Le rôle de Microsoft dans cet incident est lié à l’accès qu’il fournit au noyau Windows, un niveau de contrôle du système généralement réservé aux processus internes critiques. Cet accès est une exigence en vertu d’un accord de 2009 avec la Commission européenne, conçu pour résoudre les problèmes antitrust. L’accord oblige Microsoft à offrir aux développeurs tiers le même niveau d’accès à Windows que ses propres produits, tels que Windows Defender.
Selon Tom Jowitt dans le Wall Street Journal, Microsoft a attribué la cause de la panne à cet accord de l’UE, qui l’empêche de mettre en place des mesures de sécurité plus restrictives qui auraient pu bloquer la mise à jour boguée.
La possibilité pour des tiers d’accéder au noyau Windows est considérée comme une arme à double tranchant, facilitant la concurrence mais augmentant également le risque de défaillances généralisées du système.
Ian Batten, maître de conférences à l’Université de Birmingham, a souligné les risques associés à une telle intégration profonde :
« Pour qu’un logiciel de cybersécurité soit efficace, il doit être profondément intégré au système d’exploitation. Cela signifie que si quelque chose ne va pas, le système peut s’arrêter complètement pour se protéger », comme l’a montré cet incident.
Impact et réactions de l’industrie
Les conséquences mondiales ont été graves, les aéroports étant particulièrement touchés. Les systèmes d’information de vol ont échoué, ce qui a entraîné des processus manuels de gestion des vols. Delta Air Lines, entre autres, a subi d’importantes perturbations opérationnelles, annulant près de 7 000 vols et subissant des pertes estimées entre 350 et 500 millions de dollars.
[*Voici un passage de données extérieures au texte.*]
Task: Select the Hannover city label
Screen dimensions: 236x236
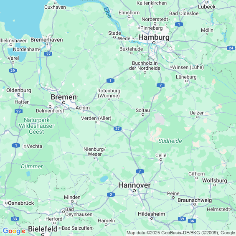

L’incident a relancé le débat sur la sécurité et la nécessité de fournir un accès approfondi aux systèmes d’exploitation. Contrairement à Microsoft, Apple a décidé en 2020 de restreindre l’accès au noyau sur son macOS, dans le but d’améliorer la sécurité et la stabilité du système. Comme le rapporte le Wall Street Journal, cette décision, bien que difficile pour les développeurs, a empêché des problèmes similaires d’affecter les systèmes Apple.
Considérations futures
Dans la foulée, la valorisation boursière de Crowdstrike a considérablement chuté et l’entreprise est maintenant confrontée à des défis juridiques potentiels. Son action a chuté de 16,5 %, effaçant 13 milliards de dollars de capitalisation boursière. Crowdstrike s’est engagé à améliorer ses protocoles de test et à mettre en œuvre des déploiements progressifs de mises à jour afin d’éviter des perturbations similaires à l’avenir.
Alors que l’économie mondiale s’appuie de plus en plus sur l’infrastructure numérique, l’importance de mesures de cybersécurité robustes devient plus évidente. L’impact financier estimé de l’incident, hors Microsoft, pourrait s’élever à 15 milliards de dollars, ce qui souligne le besoin crucial de pratiques de déploiement de logiciels sécurisées et fiables.